• [HOW TO COMPLETE THIS TASK]
Go to the line containing "Viewport: 415px width, 292px height." and retype it and every later line exactly as written, up to the last line of the entries. Keep pictures out.

Screenshot grounding data

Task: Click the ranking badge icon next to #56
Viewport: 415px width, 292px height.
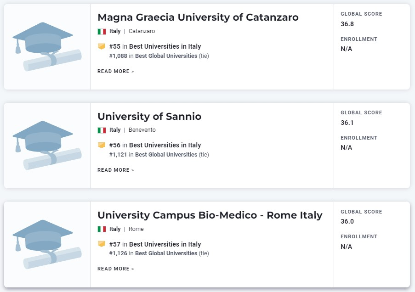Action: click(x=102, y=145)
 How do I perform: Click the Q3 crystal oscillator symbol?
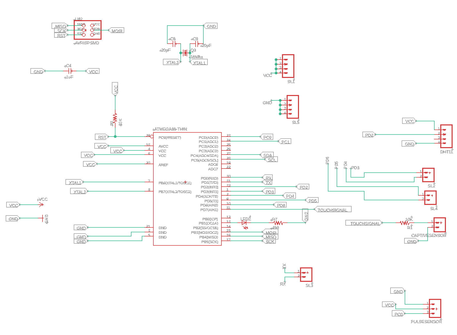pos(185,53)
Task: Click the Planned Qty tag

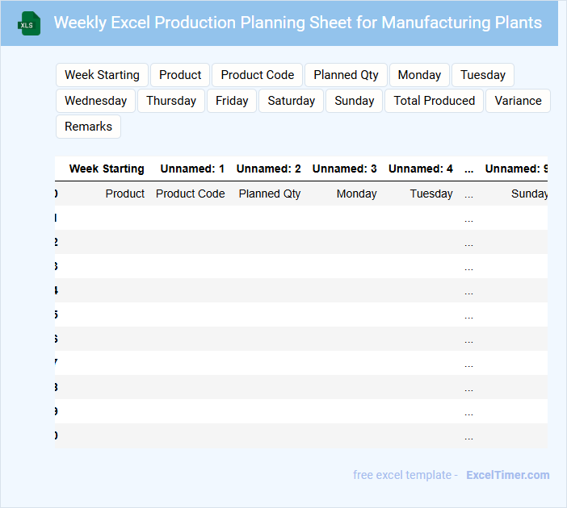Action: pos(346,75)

• [WRITTEN SOLUTION]
Viewport: 415px width, 292px height.
Action: click(x=102, y=145)
 How do I perform: Click the Q3 crystal oscillator symbol?
pos(185,53)
Task: Click the Planned Qty tag

Action: pos(346,75)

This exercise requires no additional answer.